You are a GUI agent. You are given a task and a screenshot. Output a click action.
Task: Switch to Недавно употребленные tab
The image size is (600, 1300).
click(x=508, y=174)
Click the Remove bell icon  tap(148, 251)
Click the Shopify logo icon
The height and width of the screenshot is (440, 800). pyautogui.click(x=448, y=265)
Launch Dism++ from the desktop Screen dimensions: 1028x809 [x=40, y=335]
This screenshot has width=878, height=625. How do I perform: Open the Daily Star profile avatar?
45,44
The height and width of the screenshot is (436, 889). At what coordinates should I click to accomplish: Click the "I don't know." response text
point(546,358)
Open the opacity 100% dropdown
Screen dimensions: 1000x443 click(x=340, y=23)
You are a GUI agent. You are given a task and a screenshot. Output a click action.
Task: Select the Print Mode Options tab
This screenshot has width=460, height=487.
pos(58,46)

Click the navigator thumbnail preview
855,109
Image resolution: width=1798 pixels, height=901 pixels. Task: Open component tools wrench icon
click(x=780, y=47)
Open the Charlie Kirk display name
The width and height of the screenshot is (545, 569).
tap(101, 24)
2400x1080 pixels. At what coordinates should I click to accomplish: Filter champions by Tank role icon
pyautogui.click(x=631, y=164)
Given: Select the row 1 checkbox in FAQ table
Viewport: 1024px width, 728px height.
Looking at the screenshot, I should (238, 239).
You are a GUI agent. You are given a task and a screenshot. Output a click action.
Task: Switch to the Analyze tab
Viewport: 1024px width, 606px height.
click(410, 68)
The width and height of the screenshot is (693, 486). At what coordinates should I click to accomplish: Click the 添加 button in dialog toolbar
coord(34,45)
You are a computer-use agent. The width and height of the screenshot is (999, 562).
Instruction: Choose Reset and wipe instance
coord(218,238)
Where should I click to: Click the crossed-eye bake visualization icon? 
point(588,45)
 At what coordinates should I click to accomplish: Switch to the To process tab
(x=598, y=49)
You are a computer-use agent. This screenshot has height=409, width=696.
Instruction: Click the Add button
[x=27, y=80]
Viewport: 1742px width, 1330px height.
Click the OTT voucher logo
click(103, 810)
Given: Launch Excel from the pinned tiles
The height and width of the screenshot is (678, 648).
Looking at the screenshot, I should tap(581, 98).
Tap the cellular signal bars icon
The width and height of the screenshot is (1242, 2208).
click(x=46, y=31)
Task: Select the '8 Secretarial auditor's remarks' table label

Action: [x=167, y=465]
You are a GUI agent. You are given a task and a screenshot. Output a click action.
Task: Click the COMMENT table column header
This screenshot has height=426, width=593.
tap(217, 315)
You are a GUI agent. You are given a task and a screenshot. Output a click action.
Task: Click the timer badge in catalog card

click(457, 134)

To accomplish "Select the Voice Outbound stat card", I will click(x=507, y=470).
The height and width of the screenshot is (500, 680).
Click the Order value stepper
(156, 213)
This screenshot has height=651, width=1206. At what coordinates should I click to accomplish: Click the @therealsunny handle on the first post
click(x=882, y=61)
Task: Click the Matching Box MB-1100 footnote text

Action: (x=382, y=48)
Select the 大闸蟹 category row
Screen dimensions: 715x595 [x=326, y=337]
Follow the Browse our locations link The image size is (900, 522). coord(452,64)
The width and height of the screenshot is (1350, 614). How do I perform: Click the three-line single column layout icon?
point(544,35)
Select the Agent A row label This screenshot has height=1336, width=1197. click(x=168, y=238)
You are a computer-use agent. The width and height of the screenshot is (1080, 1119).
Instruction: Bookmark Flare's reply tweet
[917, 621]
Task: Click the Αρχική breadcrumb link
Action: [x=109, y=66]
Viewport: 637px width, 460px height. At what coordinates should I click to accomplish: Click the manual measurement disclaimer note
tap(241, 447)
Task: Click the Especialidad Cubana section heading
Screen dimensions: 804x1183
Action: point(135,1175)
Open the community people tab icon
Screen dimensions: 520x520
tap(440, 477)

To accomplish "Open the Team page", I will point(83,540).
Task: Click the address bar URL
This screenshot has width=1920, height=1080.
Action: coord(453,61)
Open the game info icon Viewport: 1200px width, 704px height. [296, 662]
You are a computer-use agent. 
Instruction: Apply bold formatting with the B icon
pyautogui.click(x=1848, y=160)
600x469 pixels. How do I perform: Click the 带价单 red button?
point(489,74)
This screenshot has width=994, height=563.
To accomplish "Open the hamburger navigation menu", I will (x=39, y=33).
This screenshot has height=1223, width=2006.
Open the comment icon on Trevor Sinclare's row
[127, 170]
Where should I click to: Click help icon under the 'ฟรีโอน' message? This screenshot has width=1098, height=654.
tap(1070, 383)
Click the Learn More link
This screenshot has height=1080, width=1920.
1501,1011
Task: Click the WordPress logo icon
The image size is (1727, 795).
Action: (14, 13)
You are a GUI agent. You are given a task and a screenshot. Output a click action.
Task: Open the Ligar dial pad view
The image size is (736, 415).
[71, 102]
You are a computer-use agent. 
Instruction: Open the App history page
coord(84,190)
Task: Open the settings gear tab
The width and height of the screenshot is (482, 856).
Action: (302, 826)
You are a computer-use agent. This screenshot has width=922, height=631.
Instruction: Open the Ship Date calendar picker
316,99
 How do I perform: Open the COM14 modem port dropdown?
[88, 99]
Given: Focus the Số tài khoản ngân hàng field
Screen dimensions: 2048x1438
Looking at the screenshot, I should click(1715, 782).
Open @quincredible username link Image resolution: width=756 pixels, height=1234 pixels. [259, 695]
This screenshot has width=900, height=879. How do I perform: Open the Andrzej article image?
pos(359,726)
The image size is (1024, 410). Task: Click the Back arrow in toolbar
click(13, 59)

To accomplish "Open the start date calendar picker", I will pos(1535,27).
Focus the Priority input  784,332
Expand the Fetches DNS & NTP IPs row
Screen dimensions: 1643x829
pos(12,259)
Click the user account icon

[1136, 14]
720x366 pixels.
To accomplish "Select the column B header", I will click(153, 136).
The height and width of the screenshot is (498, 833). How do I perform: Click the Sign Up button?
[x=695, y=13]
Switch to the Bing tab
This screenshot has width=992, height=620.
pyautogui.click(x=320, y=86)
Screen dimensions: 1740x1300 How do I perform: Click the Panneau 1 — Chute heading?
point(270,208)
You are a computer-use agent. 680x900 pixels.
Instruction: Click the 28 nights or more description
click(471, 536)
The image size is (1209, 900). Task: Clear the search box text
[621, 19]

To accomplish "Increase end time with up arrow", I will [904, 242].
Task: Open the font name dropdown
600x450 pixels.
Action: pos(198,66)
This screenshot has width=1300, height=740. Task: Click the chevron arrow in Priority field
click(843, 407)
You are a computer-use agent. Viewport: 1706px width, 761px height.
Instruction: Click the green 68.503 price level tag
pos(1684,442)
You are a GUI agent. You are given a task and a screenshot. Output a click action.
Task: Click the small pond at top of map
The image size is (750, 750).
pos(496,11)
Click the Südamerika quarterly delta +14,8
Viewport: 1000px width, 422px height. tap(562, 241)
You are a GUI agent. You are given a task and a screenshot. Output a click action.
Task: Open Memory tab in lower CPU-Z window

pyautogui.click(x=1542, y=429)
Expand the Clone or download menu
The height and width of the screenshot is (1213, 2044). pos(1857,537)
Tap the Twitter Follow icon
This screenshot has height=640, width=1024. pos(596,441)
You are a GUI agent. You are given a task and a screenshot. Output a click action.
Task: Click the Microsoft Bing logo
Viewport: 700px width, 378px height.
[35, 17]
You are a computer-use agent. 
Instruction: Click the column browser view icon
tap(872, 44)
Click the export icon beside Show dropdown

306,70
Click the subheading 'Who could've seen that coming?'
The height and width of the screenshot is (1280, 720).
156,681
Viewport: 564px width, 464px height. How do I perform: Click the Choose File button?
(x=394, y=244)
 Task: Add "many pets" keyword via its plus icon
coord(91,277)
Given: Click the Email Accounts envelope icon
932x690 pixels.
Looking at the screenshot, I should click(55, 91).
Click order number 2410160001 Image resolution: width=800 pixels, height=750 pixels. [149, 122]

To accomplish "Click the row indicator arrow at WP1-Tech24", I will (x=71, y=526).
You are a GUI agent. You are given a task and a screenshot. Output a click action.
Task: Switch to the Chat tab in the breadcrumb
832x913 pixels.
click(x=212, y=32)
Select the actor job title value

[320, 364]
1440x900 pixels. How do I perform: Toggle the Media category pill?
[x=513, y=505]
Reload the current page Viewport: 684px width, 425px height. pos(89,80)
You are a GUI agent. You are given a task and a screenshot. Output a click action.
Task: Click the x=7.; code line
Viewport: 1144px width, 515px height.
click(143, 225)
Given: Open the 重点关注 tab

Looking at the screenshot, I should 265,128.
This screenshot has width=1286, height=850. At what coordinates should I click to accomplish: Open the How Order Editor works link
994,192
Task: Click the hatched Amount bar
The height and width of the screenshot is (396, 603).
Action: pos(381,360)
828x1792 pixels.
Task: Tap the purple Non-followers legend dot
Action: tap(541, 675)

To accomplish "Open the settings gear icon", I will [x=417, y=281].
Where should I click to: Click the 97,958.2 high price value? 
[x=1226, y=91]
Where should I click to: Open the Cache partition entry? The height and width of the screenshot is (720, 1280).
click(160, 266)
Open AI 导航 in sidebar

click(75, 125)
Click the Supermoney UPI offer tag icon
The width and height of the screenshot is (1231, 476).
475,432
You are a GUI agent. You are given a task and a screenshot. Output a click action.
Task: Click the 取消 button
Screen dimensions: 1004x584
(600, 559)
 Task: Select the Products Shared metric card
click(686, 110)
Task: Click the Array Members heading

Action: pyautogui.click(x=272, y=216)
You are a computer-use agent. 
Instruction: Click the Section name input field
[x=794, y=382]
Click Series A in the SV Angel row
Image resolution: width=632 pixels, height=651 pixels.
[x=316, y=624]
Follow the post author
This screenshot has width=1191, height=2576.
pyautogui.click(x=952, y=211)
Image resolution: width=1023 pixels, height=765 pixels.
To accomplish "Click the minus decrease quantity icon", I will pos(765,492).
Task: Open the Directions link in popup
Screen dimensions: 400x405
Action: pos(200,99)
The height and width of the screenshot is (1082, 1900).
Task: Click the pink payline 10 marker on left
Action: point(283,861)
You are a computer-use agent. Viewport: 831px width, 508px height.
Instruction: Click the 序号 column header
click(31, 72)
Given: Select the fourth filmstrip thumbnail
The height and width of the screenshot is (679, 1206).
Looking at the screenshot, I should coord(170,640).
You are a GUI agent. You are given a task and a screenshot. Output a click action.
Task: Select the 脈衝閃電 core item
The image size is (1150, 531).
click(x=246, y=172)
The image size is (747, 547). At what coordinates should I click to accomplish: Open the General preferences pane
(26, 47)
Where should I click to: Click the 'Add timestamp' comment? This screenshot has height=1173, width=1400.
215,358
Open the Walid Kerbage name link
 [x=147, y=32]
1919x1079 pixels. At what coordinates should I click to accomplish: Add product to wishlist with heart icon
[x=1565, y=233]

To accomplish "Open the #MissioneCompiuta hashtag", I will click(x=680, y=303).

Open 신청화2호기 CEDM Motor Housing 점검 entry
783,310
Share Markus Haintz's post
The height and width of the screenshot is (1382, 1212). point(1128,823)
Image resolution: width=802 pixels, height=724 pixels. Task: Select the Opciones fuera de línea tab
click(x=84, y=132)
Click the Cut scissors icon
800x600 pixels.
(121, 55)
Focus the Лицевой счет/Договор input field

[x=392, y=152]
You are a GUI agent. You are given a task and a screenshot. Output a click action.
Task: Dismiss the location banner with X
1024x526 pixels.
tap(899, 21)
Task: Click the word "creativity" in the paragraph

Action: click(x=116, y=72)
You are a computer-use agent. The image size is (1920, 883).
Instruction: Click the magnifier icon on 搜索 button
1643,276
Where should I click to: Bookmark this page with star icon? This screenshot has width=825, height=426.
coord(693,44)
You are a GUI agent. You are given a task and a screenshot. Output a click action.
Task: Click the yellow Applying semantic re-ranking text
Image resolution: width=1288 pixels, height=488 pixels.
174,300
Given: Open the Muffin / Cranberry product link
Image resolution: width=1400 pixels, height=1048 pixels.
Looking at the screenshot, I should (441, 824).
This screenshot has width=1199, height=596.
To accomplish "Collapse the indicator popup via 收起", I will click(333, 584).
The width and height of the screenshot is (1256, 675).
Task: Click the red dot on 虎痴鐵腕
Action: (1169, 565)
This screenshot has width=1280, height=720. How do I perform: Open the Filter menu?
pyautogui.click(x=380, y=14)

_Exercise brief:_ Using the data above, extract exactly the lines from the one that holds "832x913 pixels." to the one that holds "Given: Select the fourth filmstrip thumbnail", both ends included, and no others.

_Solution to the problem:_
832x913 pixels.
click(x=212, y=32)
Select the actor job title value

[320, 364]
1440x900 pixels. How do I perform: Toggle the Media category pill?
[x=513, y=505]
Reload the current page Viewport: 684px width, 425px height. pos(89,80)
You are a GUI agent. You are given a task and a screenshot. Output a click action.
Task: Click the x=7.; code line
Viewport: 1144px width, 515px height.
click(143, 225)
Given: Open the 重点关注 tab

Looking at the screenshot, I should 265,128.
This screenshot has width=1286, height=850. At what coordinates should I click to accomplish: Open the How Order Editor works link
994,192
Task: Click the hatched Amount bar
The height and width of the screenshot is (396, 603).
Action: pos(381,360)
828x1792 pixels.
Task: Tap the purple Non-followers legend dot
Action: tap(541, 675)

To accomplish "Open the settings gear icon", I will [x=417, y=281].
Where should I click to: Click the 97,958.2 high price value? 
[x=1226, y=91]
Where should I click to: Open the Cache partition entry? The height and width of the screenshot is (720, 1280).
click(160, 266)
Open AI 导航 in sidebar

click(75, 125)
Click the Supermoney UPI offer tag icon
The width and height of the screenshot is (1231, 476).
475,432
You are a GUI agent. You are given a task and a screenshot. Output a click action.
Task: Click the 取消 button
Screen dimensions: 1004x584
(600, 559)
 Task: Select the Products Shared metric card
click(686, 110)
Task: Click the Array Members heading

Action: pyautogui.click(x=272, y=216)
You are a computer-use agent. 
Instruction: Click the Section name input field
[x=794, y=382]
Click Series A in the SV Angel row
Image resolution: width=632 pixels, height=651 pixels.
[x=316, y=624]
Follow the post author
This screenshot has width=1191, height=2576.
pyautogui.click(x=952, y=211)
Image resolution: width=1023 pixels, height=765 pixels.
To accomplish "Click the minus decrease quantity icon", I will pos(765,492).
Task: Open the Directions link in popup
Screen dimensions: 400x405
Action: pos(200,99)
The height and width of the screenshot is (1082, 1900).
Task: Click the pink payline 10 marker on left
Action: point(283,861)
You are a computer-use agent. Viewport: 831px width, 508px height.
Instruction: Click the 序号 column header
click(31, 72)
Given: Select the fourth filmstrip thumbnail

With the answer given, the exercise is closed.